**Trecho selecionado:**
PICICA: "[...]a gentrificação como fenômeno social impulsionado pela
expropriação do solo urbano expande seu raio de ação para os espaços
populares de entretenimento, empurrando os “desabrigados” para o campo
virtual da televisão. O calor humano e a vibração seguem para o
vestiário. No lugar deles entra o consumo."
IMPRENSA ESPORTIVA
A gentrificação no futebol
Por João Batista de Abreu em 31/12/2013 na edição 779
Este texto é uma condensação de artigo do livro Políticas públicas e pluralidade na comunicação e na cultura, com previsão de lançamento em março de 2014 pela editora E-papers
O futebol brasileiro vive hoje um processo semelhante ao que os
urbanistas e geógrafos chamam de gentrificação, ou seja, o processo de
se apropriar de áreas degradadas de uma metrópole, expulsar os pobres,
reurbanizar e depois revendê-las às camadas médias ou à elite, com
investimentos públicos em infraestrutura.
Basta olhar o que acontece com os estádios de futebol. Quarenta anos atrás, o Brasil orgulhava-se de possuir os maiores estádios do mundo. Tivemos jogos com quase 200 mil pessoas, como Brasil e Uruguai, na final da Copa do Mundo de 1950; Brasil 1x0 Paraguai em 1969, pelas eliminatórias da Copa do ano seguinte; e Flamengo 0x0 Fluminense, em 1963, na decisão do Campeonato Carioca. Todos no Maracanã, onde oficialmente cabiam 150 mil pessoas entre arquibancada, geral e cadeiras.
O que vimos nos últimos dez anos começou na Europa e atravessou o Atlântico. A maioria dos estádios encolheu para satisfazer as exigências de um modelo que privilegia pequenas camadas sociais em condições de pagar caro pelo ingresso e assistir passivamente a um espetáculo. As áreas populares, como a geral, deram lugar a camarotes e a espaços vip. O preço dos ingressos saltou mais de 300% em dez anos, para uma inflação que nem chegou a 50%. Aquele torcedor da geral, rádio de pilha colado ao ouvido – eternizado pela teleobjetiva do cinejornal Canal 100 – ficou no passado. O que os administradores privados desejam é o torcedor comportado, que não carrega bandeiras, só se levanta na hora de gritar gol e aceita pagar taxas caras para usar o estacionamento do estádio em cidades onde o transporte público está abaixo da crítica.
O futebol brasileiro sofreu um processo de europeização, com a aprovação ou o silêncio da imprensa esportiva, que em sua grande maioria embarcou no discurso neoliberal da globalização do futebol. Vários argumentos tentam justificar o aumento dos ingressos: a comparação com as entradas de teatro, a necessidade de compensar os clubes que perderam receita com o fim do passe do jogador após a Lei Pelé, e até mesmo a referência aos ingressos do futebol europeu, onde a libra e o euro são moedas muito mais valorizadas que o real.

**Dados exibidos:**
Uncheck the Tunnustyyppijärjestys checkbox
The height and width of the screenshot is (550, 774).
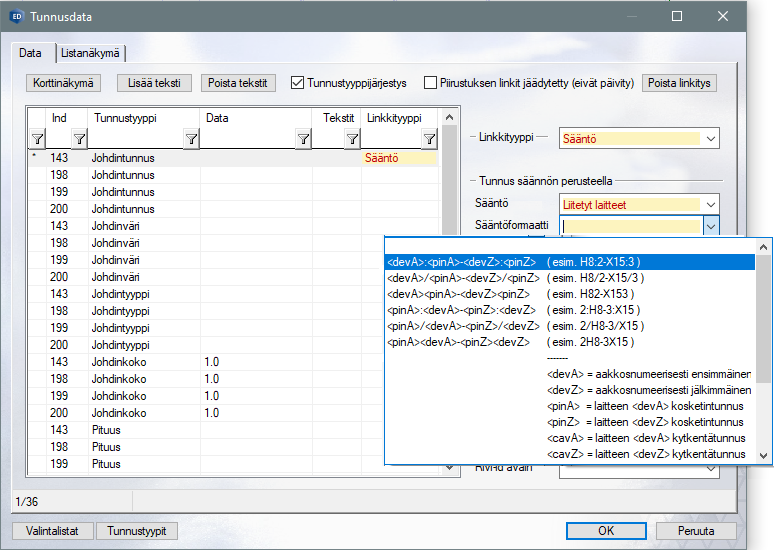297,83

**Trabalho pedido:**
• a. Segundo o texto sobre a gentrificação no futebol, por que a maioria dos estádios encolheu nos últimos dez anos? Explique em uma a três frases.
• b. Retome o texto sobre a gentrificação no futebol a partir do ponto em que ele para.

**Em resposta:**
• a. A maioria dos estádios encolheu para satisfazer as exigências de um modelo que privilegia pequenas camadas sociais em condições de pagar caro pelo ingresso e assistir passivamente a um espetáculo. Por isso, áreas populares como a geral deram lugar a camarotes e a espaços vip.

• b.
O imponente palco de grandes clássicos, erguido em 1950 para a primeira Copa do Mundo no Brasil, diminuiu sua capacidade de 150 mil para 79,8 mil pessoas. Áreas populares foram eliminadas. A geral desapareceu por exigência da Fifa em nome da segurança. Os ingressos sofreram valorização absurda. No caso do Rio de Janeiro, o Brasil só jogará no estádio Mário Filho se chegar à final. Imagine o nível de frustração se a final for, por exemplo, entre Argentina e Itália.
Dos estádios para a TV
Mas por que isso acontece? Alguns números ajudam a entender o processo. É claro que quando se reduz a capacidade do estádio e se aumenta o valor dos ingressos, impõe-se ao torcedor um novo modelo de participação. E que modelo é este? A televisão. Uma forma confortável de assistir ao espetáculo, mas a distância. Você passa a ser um torcedor da poltrona. É por isso que chamo esse fenômeno de gentrificação do futebol – a expulsão dos torcedores pobres dos estádios e sua migração para outras localidades, físicas ou virtuais.
E onde se localiza essa nova periferia? Na televisão, tanto no canal aberto, como na TV por assinatura. A periferia não se concentra nos lares. Pode expandir-se também pelos bares e botequins, hoje quase todos dotados de aparelhos de tela plana, ou ocupar os cinemas, uma tendência que começa a ganhar espaço nos grandes centros.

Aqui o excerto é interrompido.